▶ Aim of the task
When the line containing "Image resolution: width=1280, height=1725." is found in the data below, copy it and each line after it through the line containing "Share [button] (796, 1268)", exactly and with no others.

▶ Stored data
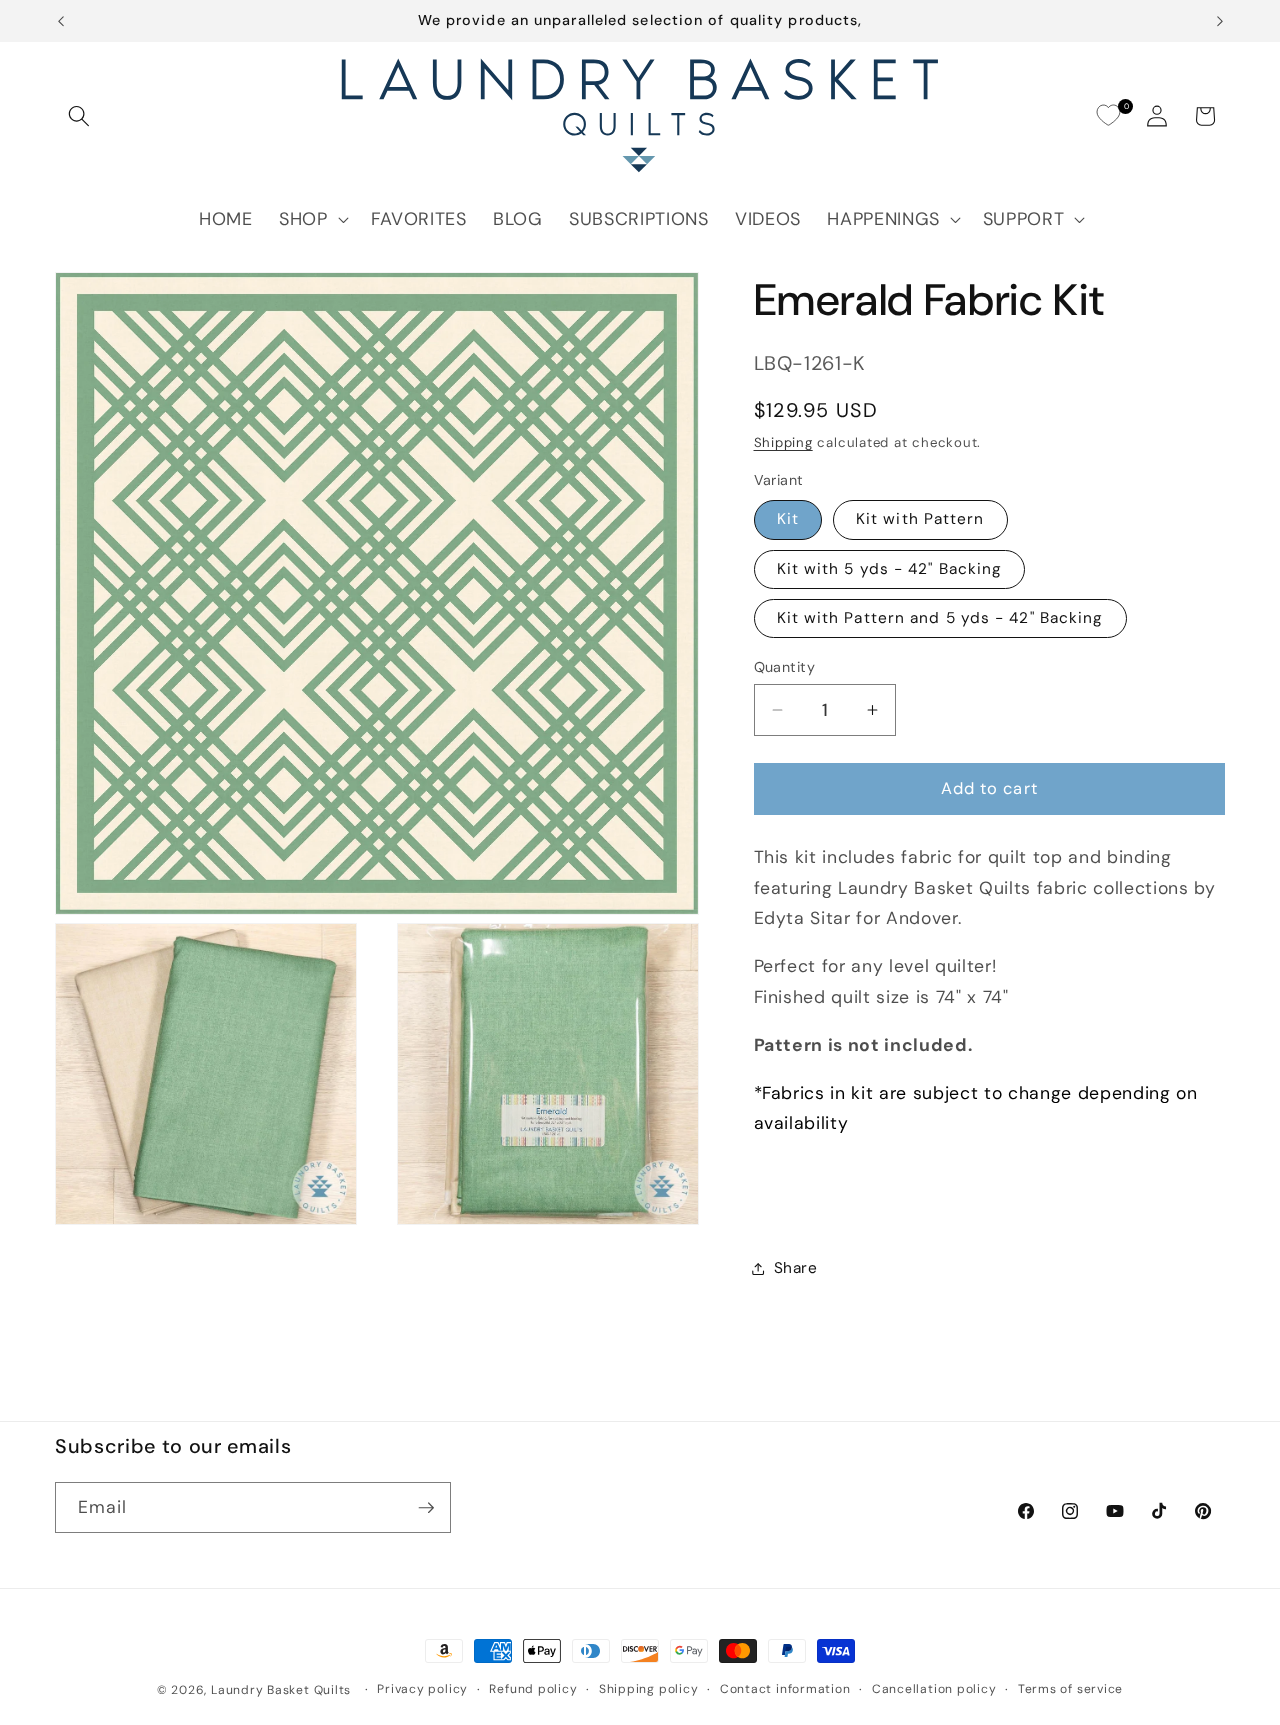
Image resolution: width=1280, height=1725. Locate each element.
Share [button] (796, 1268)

* * *

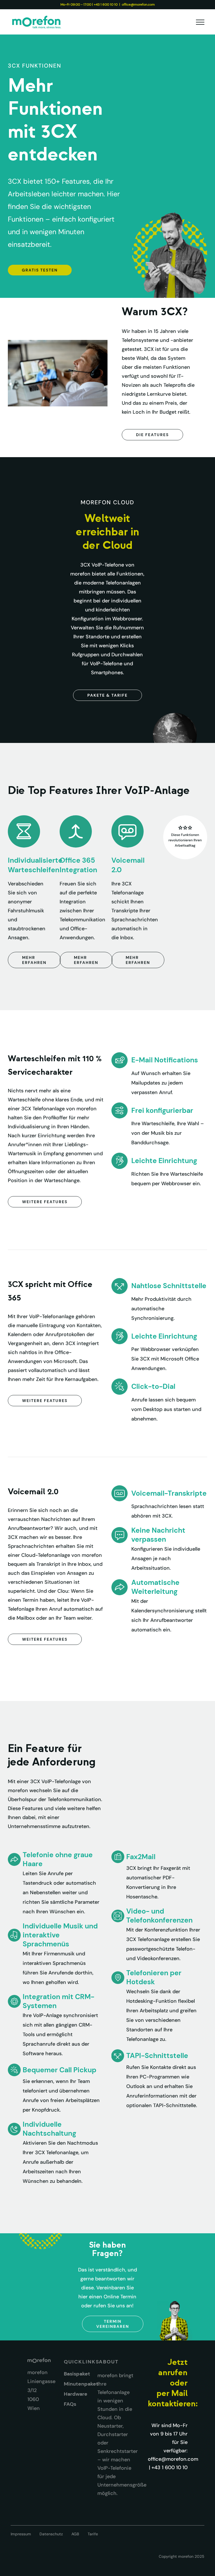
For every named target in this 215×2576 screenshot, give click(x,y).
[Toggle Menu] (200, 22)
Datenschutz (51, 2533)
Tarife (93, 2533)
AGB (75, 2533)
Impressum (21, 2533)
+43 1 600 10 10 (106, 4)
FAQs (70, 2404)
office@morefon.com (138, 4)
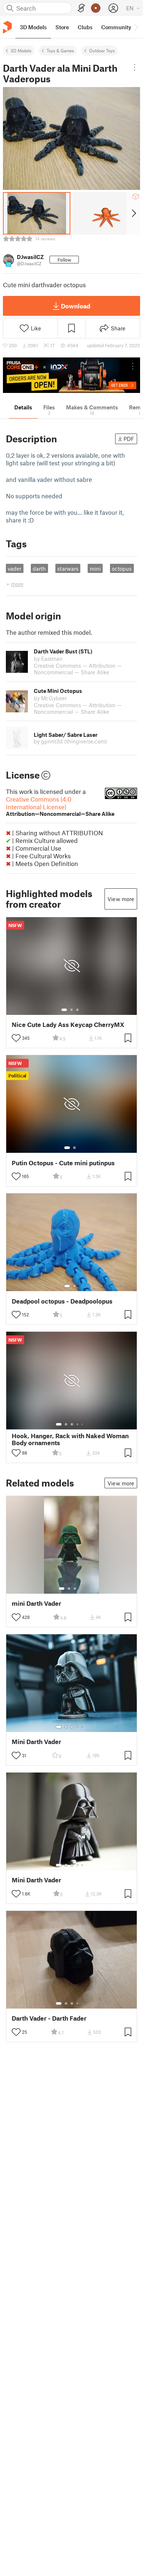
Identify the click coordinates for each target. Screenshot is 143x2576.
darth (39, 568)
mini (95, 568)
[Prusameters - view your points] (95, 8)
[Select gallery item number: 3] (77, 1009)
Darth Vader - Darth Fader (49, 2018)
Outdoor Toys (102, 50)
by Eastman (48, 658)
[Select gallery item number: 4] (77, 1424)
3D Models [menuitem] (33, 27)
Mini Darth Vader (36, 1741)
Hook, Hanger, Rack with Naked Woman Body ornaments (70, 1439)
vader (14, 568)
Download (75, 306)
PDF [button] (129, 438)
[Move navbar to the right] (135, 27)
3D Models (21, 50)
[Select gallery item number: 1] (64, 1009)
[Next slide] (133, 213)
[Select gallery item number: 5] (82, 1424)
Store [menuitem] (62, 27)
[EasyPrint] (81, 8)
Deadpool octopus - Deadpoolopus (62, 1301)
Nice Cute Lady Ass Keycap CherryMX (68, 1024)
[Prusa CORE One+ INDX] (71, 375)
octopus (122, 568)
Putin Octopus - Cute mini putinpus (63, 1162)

==

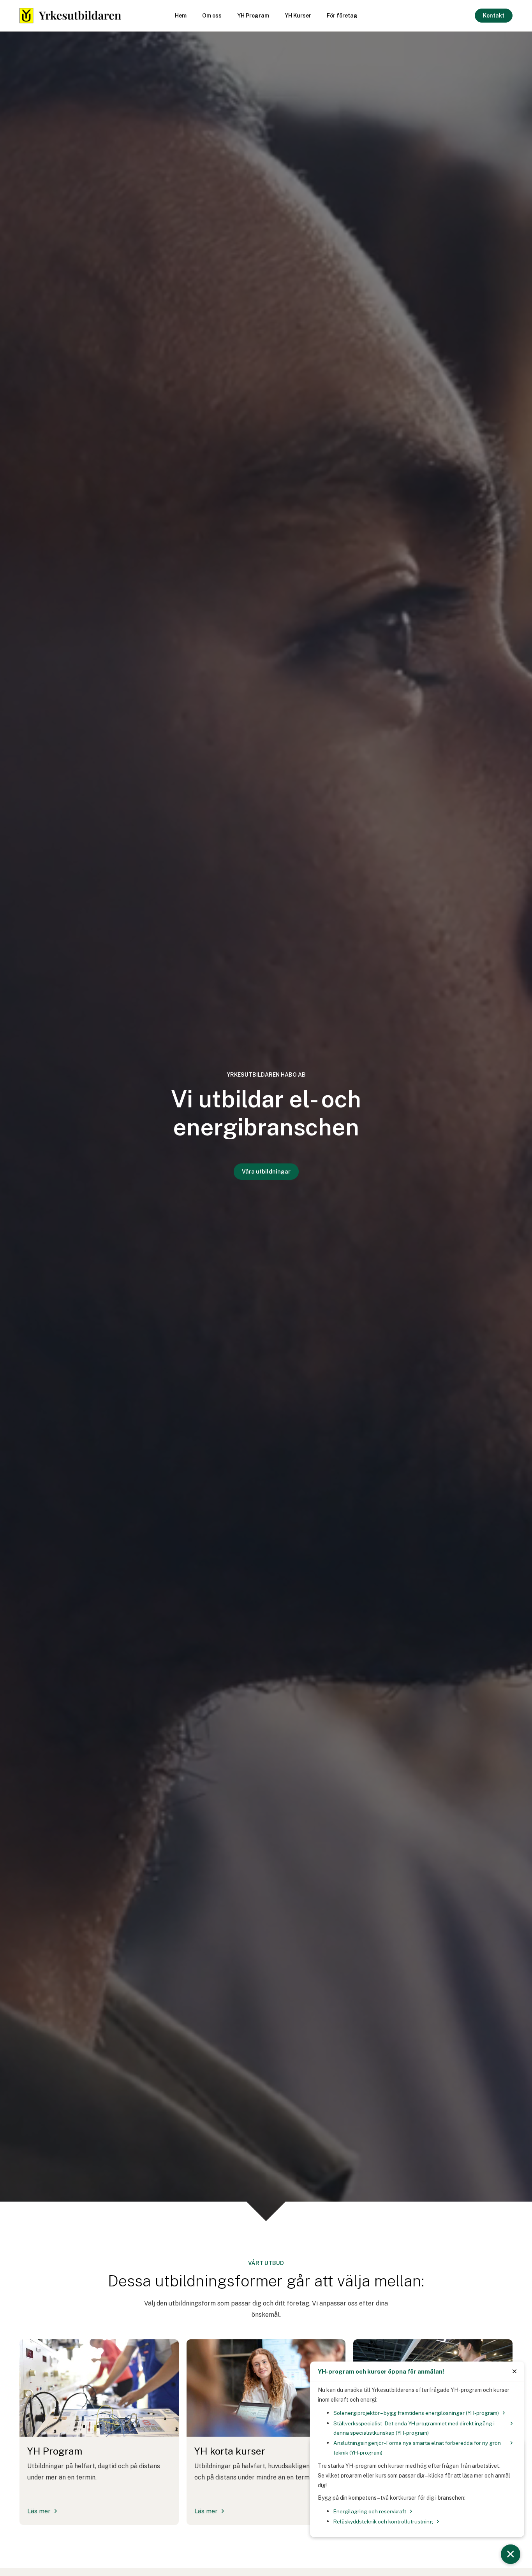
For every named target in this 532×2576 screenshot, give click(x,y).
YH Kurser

▶ Written solution
Image resolution: width=1280, height=1725. Locate each element.
Share [button] (796, 1268)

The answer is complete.